German economic growth accelerated in the third quarter, boosted by construction and equipment investment and a small gain in private consumption, preliminary Federal Statistics Office data showed on Wednesday.
Gross domestic product increased by 0.7 percent in seasonally adjusted terms compared with the second quarter, in line with the mid-range forecast of 42 economists polled last week (ECONDE) and confirming a report by Reuters on Tuesday.
"On a seasonally-adjusted basis compared with the previous quarter, growth impulses in the third quarter came from domestic demand: more was invested in equipment and buildings," the Office said.
"Expansion was also supported by a moderate gain in private consumption," it said, adding that, unlike in the second quarter, net trade had not provided any support for growth due to a big gain in imports.

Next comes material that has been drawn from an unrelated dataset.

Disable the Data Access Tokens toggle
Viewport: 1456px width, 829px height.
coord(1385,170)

In the second quarter, the economy expanded 0.3 percent, after growth of 0.5 percent in the first three months of the year, the Office confirmed.

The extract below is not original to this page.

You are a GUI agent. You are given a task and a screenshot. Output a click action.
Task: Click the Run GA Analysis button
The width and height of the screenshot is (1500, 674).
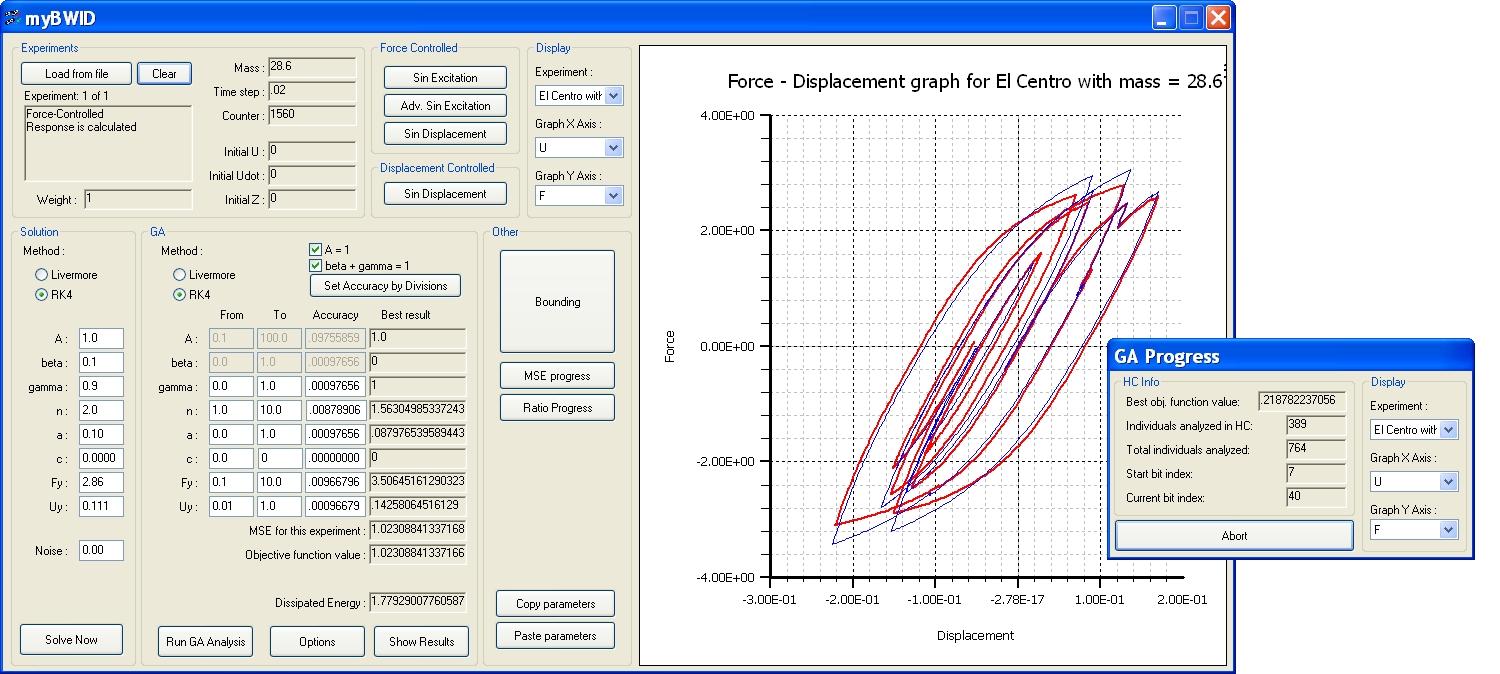pyautogui.click(x=206, y=641)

Europe's largest economy grew by 2.9 percent in 2006, the fastest pace in six years, and the government expects healthy expansion of 2.4 percent this year.
German firms have been reaping the benefits of solid growth, corporate results show. Around three quarters of companies whose shares make up the German DAX top-30 stocks index have reported profits above market expectations in the quarter to end-September.

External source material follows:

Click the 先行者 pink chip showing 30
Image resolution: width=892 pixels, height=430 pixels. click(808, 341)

Salzgitter, Germany's second-largest steelmaker, boosted underlying nine-month pre-tax profit from operations by 48 percent, the company said on Wednesday.
However, the recent leap in oil prices, the euro's surge to record highs against the U.S. dollar and difficulties on global credit markets have depressed business and consumer confidence in recent months and prompted warnings of a significant slowdown in growth next year.
Andreas Rees, an economist at UniCredit in Munich, said there would be a noticeable cooling in the German economy in coming months.
"The reason is the large external burdens, like the strong euro and the high oil price," Rees said.
German GDP increased by 2.4 percent from a year earlier in the third quarter, slightly less than the 2.5 percent recorded in the second quarter, the Statistics Office said. Growth of 2.5 percent had been forecast for the third quarter.
Adjusted for working days, GDP increased by 2.5 percent on the year. The Office is due to publish a breakdown of the third-quarter GDP figures on Nov. 22.